What does India's 2017 Union Budget mean for foreign investors?
India's 2017 Budget has much to offer foreign investors: tax holidays, lower tax rates and an easier compliance regime. Pankaj Dave, Senior partner at Indian accounting firm B.M. Chatrath & Co, explains more
A Positive Statement on India's Future
India’s Union Budget 2017 (the “Budget”) was presented on 1st February by the country’s Finance Minister. What we saw was a balanced approach with a focus towards strengthening the country’s core. A smaller number of promises and some very strong amendments were proposed. The global economy is ablaze recently courtesy of President’s Trump’s policy making in the U.S., Brexit in the UK and India’s own controversial tax treaties with Singapore and Mauritius. In view of this, what does India’s Union Budget 2017 have in store for foreign investors? Pankaj Dave, a partner at B.M. Chatrath and a member of our International Tax Services Group explains.
1. Abolition of the Foreign Investment Promotion Board (FIPB)
This perhaps is one of the most important updates to come out of the Budget. In India, Foreign Direct Investment (FDI) is allowed through two routes:
- The automatic route
- The prior approval route.
The FIPB was initially constituted under the Prime Minister’s Office (PMO) in the wake of the economic liberalization drive of the early 1990s.
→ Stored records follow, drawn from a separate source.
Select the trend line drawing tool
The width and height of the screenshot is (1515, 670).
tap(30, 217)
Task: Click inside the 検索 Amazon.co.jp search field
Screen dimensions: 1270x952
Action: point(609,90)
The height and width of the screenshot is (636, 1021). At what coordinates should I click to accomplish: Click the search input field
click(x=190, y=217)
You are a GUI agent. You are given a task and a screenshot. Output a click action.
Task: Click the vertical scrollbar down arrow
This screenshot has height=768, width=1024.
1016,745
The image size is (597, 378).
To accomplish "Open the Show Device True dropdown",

One of the major roles of the FIPB was to oversee FDI through the prior approval route. A major source of business establishment in India – Limited Liability Partnerships (LLPs) - can be formed by a foreign national only through this prior approval route.
In the last year (2016), almost 90% of India’s sectors had been brought under the automatic route. The FIPB has already implemented e-filing and the online processing of FDI applications. Hence, this move does seem practical.Download Budget analysis
To summarize, the abolition of the FIPB can mean the following for foreign nationals:
- The formation of LLPs will be much easier. Foreign nationals looking for easy, small scale businesses may now be able to take advantage of this option. However, further clarity on this will only be forthcoming once the fine print is available following the phasing out of the FIPB mechanism
- Further flexibility of FDI norms is on cards
- Tedious approval processes and ancillary bureaucracy will be eradicated
- India’s strategic sectors are being opened up.
2. Fiscal deficit of 3.2% of GDP
This was indeed an expected move. Particularly because it goes hand in hand with the fall in revenue deficit. In the current era of economic volatility, this seems to be a prudent move. This, coupled with the huge focus on infrastructural and rural spending, has received positive nods from market leaders.
3. Reduction in corporate tax rates
This is another move which will benefit all startups. In the early years, a startup does not earn. Yet it has to pay the same rates of tax as the blue chips. There has been legitimate demand from the startup ecosystem to lower corporate tax rates. Acknowledging this, the India’s Government has reduced tax rates to 25% (from 30%) for startups and SMEs whose turnover is not more than 50 crores (i.e. Rupees 500 million). This is a move towards ensuring India is more in step with international best practices.
4. Reform of State specific laws
In India, state specific laws constitute a very integral part of the compliance bucket. Unfortunately, most of these laws are “grandfathered” (i.e. there are exceptions that allow those companies already in the market to continue even though new laws would prohibit them from doing so) and their compliance is too manually driven. However, in the last few years, owing to the Modi Government’s huge digital push, a large chunk of this compliance can now be carried out online. Continuing in this vein, the Finance Minister has announced that major state laws such as the Shops & Establishment Licensing and Provident Fund & ESI rules, will be amended.
5. Tax holidays
The Finance Minister has also announced that entities incorporated post 31st March 2016 and approved by Startup India can avail a three-year tax holiday in the first seven years of the business instead of only the first five years which had previously been provided to them.
6. The global trading scenario
We live in times where the policies in one country can create a domino effect in other countries. We can now hardly rely solely on our own country’s policies for growth and development.
What has made India a stronghold in recent years is its conservative economy with the added cherry on top of liberalization.
U.S. investors may not focus on India due to Trump’s anti “job creation outside the U.S. policy”. However, UK and European investors are likely to turn their focus towards India, especially post Brexit. Singapore and Mauritius are two other major contributors to India’s FDI reserves. The taxation treaty with these two countries has recently been modified, giving rise to some confusion over capital gains tax. It is yet to be seen how this will affect business and when clarification will be provided.
7. Upcoming Goods & Service Tax (GST) regime
The introduction of GST has been a talking point for quite some time now. In the Budget, the Ministry of Finance stated that the Government is very close to implementation of the GST module as a whole. The migration process from existing VAT laws started some time ago. Team members at both the Central and State levels of the Central Board of Excise and Customs have been working together to put the finishing touches to the Model GST Law and its associated rules. It will not be long now until GST is fully implemented.
India’s conservative budget has a lot to offer to foreign investors in terms of tax holidays, lower tax rates and an easier compliance regime.